Sul caso Salis, Meloni e Salvini giocano al poliziotto buono e cattivo

Simone Canettieri

Il leader della Lega attacca, Meloni abbozza ma la pensa come lui. Il procuratore generale fa visita all'italiana. La Coldiretti a Bruxelles per incontrare la premier

Bruxelles, dal nostro inviato. Sono il poliziotto buono e quello cattivo del “caso Salis”. Giorgia Meloni e Matteo Salvini, gratta gratta, la pensano quasi alla stessa maniera sulla ragazza italiana comparsa in ceppi – mani, piedi e guinzaglio – in un’aula del tribunale di Budapest. Ce l’hanno con la sinistra che se la prende con Orbán. Certo, il leader della Lega, in versione l’ “’Ispettore Matteo”, tira fuori cartucce dal Viminale (fasulle). Dice che la 39enne non può tornare a fare la maestra e la dipinge come facinorosa accusandola di aver assaltato nel 2017 un gazebo della Lega (falso). Questione di stile e propaganda, perché intanto Meloni è stata costretta a muoversi presso “l’amico Viktor” sotto la spinta dell’opinione pubblica. Tuttavia premier e vice, che qui a Bruxelles sembrano darsi il cambio, sono abbastanza compatti sulla vicenda. Parlano a elettorati simili. E ci sono le europee, no?

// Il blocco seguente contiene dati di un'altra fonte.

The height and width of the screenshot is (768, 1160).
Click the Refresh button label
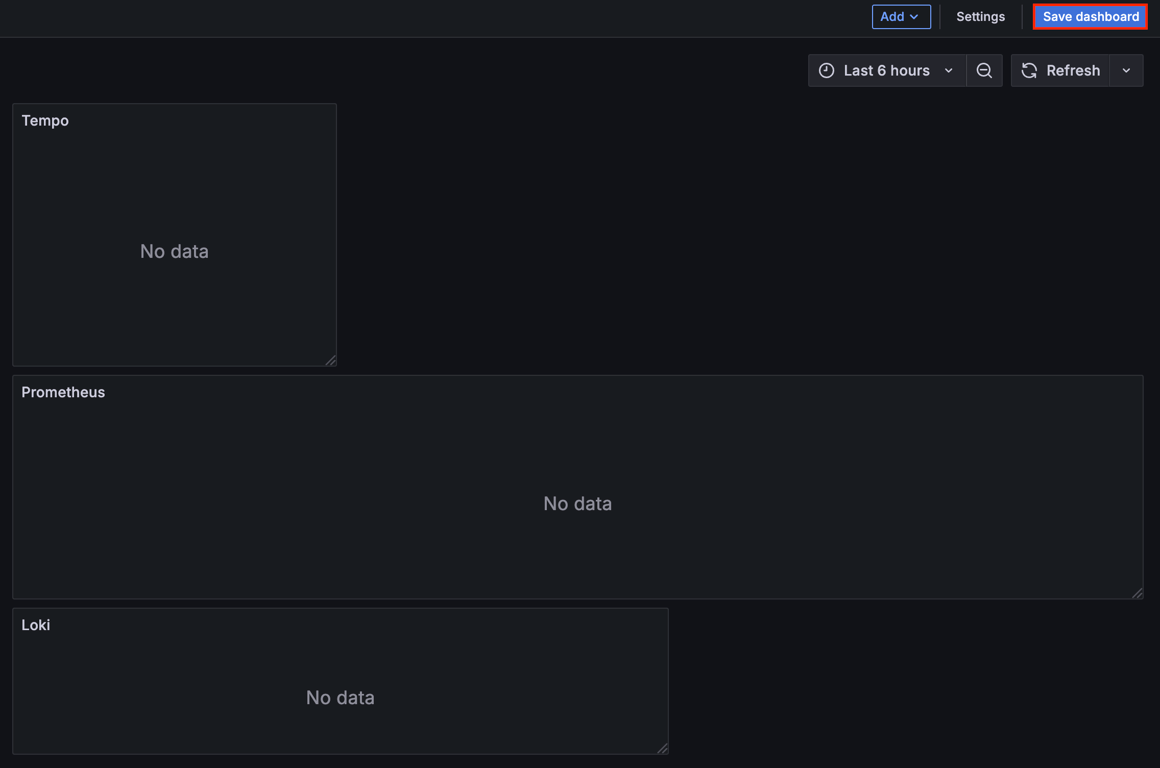pyautogui.click(x=1073, y=70)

Salvini è venuto a Bruxelles per una conferenza sulle Alpi, ma anche per incontrare le truppe elette a Strasburgo. Agli eurodeputati, che usciranno decimati dalle urne, conferma la presenza del generale Vannacci in lista, come testa di serie, spiegando che la circoscrizione del Nord Est la vuole tenere libera, però. “Ho chiesto a Luca Zaia di correre”. Peccato che il governatore del Veneto, anche egli qui per una conferenza stato-regioni europea, non sembri molto convinto. Salvini incontra e si fa fotografare con Donatella Tesei, governatrice umbra a forte rischio conferma, ma evita Zaia, che passa la serata in ambasciata per una festa a base, ovviamente, di prosecco e specialità regionali. Salvini riparte per l’Italia, mentre Meloni atterra. Ad attenderla ci sono i vertici della Coldiretti arrivati con Ita, e non con il trattore, per partecipare alla manifestazione di oggi sotto i palazzi delle istituzioni europee.

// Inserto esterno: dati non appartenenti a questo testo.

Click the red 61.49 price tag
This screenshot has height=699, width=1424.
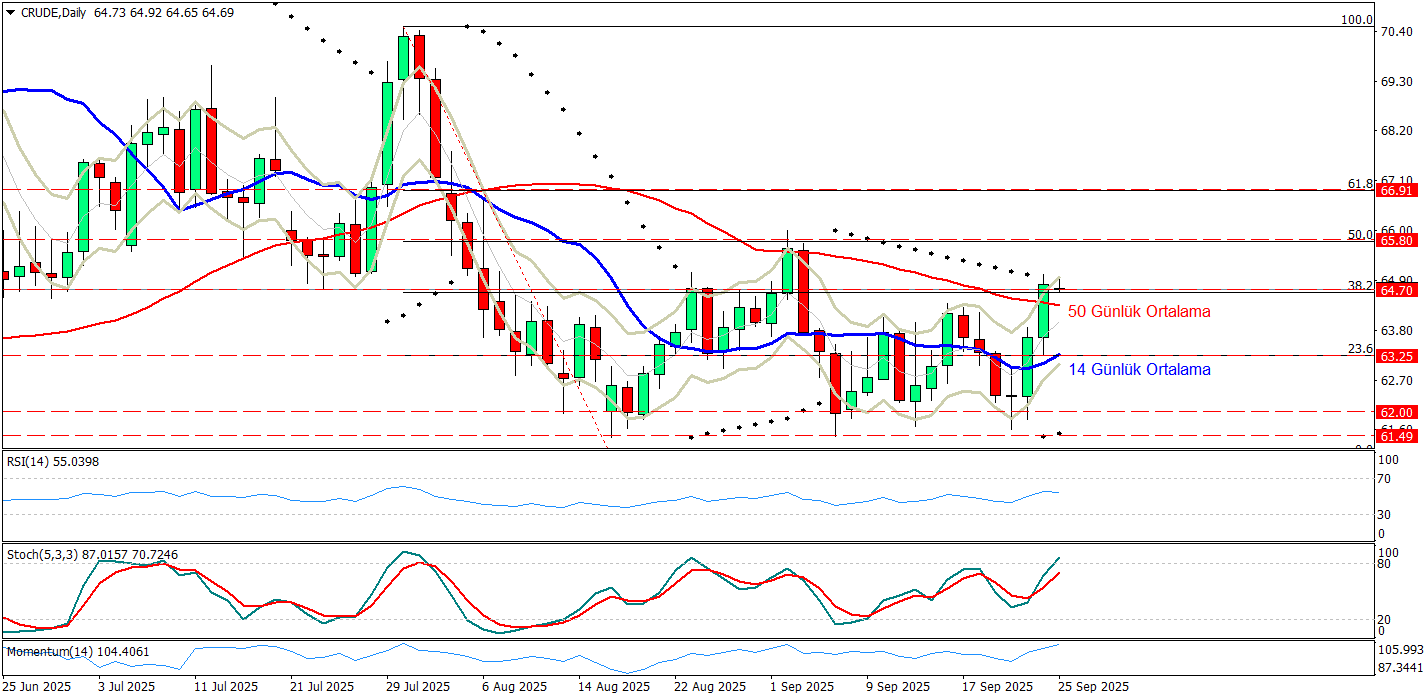[x=1395, y=436]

“Siamo qui per incontrare Meloni – dice Prandini al Foglio – la presidente si sta facendo valere in Europa, è una voce ascoltata. E otterremo subito anche la cancellazione della regola assurda del 5 per cento sui terreni non coltivabili”. Ormai siete la corporazione di Fratelli d’Italia. “No, la storia della mia associazione è nota: abbiamo sempre collaborato con tutti i governi per cercare di migliorare dall’interno il nostro settore”. Fratelli di Lollobrigida? “Il ministro ascolta il nostro mondo”. Sarebbe il commissario Ue che vuole la Coldiretti? Ancora Prandini: “Al di là dei nostri auspici, non so se accadrà, la vedo difficile. Occorre capire anche il ruolo che avrà, semmai, Mario Draghi”. La farete finita di bloccare le strade con i trattori altrimenti sarete equiparati ai ragazzi di “Ultima generazione” che manifestano per motivi opposti? “Non paragonateci a loro, ma posso assicurarle che tra i manifestanti solo una minima parte di loro è iscritta alla Coldiretti. Le cose tanto si decidono a Bruxelles, ecco perché siamo qui e perché incontreremo Giorgia”. La volete capolista? “Sarebbe un’ottima mossa per il suo partito”.

 

Tutto si intreccia a Bruxelles, dove le immagini di Ilaria Salis sono diventate un fatto di una certa importanza. Non a caso se ne parlerà, su spinta dei Socialisti, lunedì al Parlamento europeo. Il triangolo ormai è chiaro: Salvini-Meloni-Orbán. Allora, notizia: la telefonata della premier, intanto, ha prodotto un fatto. Ieri il procuratore generale Peter Polt ha incontrato Salis in carcere e ha promesso alla Farnesina un rapporto sulla detenzione dell’arrestata. La trattativa, in mancanza di una richiesta formale di estradizione per far scontare i domiciliari alla donna in Italia, è ancora in alto mare. La vicenda potrebbe prendere un’accelerazione da queste parti perché Meloni e il presidente ungherese si vedranno al Consiglio europeo e, magari a margine, parleranno di questa vicenda. Sulla quale gli spifferi di Palazzo Chigi spiegano: “Non rispondiamo alle opposizioni, figuriamoci se rispondiamo a Salvini”.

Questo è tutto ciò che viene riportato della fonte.